Extrahepatic manifestations of viral hepatitis

Extrahepatic manifestations of viral hepatitis

D J Gocke. Am J Med Sci. 1975 Jul-Aug.

Abstract

Recent evidence indicates that viral hepatitis is sometimes associated with the production of extrahepatic tissue injury. Hepatitis B virus (HBV) infection is most commonly incriminated but non-type B hepatitis may also be involved. Three types of syndromes have been recognized. First, a serum sickness-like prodrome consisting of skin eruptions, urticaria and polyarthralgias or arthritis may occur from one to six weeks prior to the onset of hepatitis in 15 to 20 per cent of patients and usually disappears by the time the patient becomes jaundiced. There is extensive evidence that circulating immune complexes are responsible for these symptoms. Second, about 30 to 40 per cent of patients with typical polyarteritis nodosa have persistent hepatitis B surface antigenemia (HBs Ag). Circulating immune complexes composed of HBs Ag, antibody, and complement have been demonstrated together with deposits of immune complexes at sites of vascular injury.
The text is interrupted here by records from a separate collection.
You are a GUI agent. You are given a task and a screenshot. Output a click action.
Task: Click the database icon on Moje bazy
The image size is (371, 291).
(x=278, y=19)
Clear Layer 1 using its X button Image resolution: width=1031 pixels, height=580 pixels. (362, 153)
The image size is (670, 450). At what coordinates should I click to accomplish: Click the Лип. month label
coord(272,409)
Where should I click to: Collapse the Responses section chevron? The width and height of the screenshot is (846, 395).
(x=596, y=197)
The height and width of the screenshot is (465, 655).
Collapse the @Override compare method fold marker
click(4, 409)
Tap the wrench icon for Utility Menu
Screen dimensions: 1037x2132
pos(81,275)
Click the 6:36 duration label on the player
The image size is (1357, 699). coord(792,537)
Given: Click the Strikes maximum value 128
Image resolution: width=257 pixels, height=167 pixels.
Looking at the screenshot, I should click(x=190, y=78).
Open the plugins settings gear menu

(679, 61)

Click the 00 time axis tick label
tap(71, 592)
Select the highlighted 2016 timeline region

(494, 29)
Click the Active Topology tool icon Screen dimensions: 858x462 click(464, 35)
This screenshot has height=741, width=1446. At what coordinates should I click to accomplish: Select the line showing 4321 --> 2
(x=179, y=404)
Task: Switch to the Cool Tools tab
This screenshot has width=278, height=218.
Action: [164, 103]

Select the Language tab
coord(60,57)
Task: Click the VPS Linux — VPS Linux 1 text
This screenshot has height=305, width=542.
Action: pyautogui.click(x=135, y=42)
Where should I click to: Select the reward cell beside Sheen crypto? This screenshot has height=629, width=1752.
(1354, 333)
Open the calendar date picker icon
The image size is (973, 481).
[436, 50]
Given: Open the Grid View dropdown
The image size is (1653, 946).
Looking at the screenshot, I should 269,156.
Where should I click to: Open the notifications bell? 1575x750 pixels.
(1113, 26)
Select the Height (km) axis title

Third, an immune complex type of glomerulonephritis may occur following hepatitis B virus infection, usually in association with chronic active hepatitis. Thus there is impressive evidence that hepatitis viruses, especially HBV, may produce a variety of extrahepatic manifestations in which the mechanism of pathogenesis involves an immunologic process rather than direct viral invasion and cytopathogenicity.